▶ Exercise description
Write out the items word for word, from the line with "Open the New submenu in context menu" up to and including the line with "(x=446, y=135)", leaving the pictures out.

▶ Exercise input
══════════
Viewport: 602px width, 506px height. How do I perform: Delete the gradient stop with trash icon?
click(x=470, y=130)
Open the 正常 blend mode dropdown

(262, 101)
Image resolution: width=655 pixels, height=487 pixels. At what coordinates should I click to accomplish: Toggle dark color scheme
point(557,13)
══════════
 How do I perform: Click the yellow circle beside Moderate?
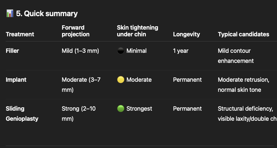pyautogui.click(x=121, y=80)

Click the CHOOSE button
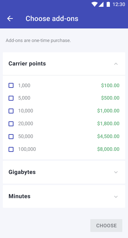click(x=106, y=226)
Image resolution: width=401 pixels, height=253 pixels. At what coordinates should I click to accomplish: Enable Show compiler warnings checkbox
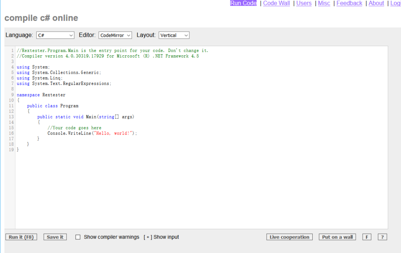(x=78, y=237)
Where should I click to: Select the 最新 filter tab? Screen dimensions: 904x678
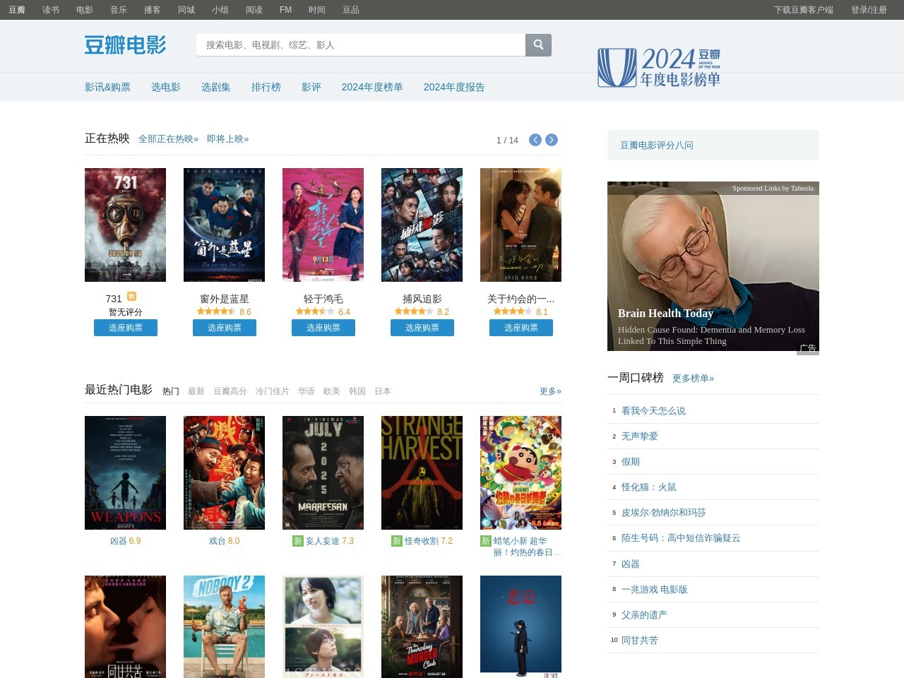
══════════
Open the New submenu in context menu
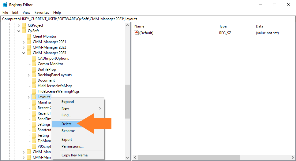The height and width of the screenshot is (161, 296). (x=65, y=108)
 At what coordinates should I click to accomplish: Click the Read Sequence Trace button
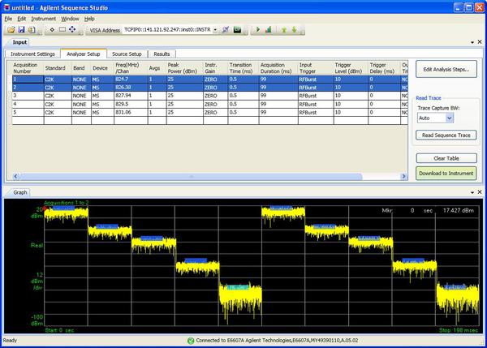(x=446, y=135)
══════════
▶ Written solution
Open the New submenu in context menu
The height and width of the screenshot is (161, 296). (x=65, y=108)
 At what coordinates should I click to accomplish: Click the Read Sequence Trace button
(x=446, y=135)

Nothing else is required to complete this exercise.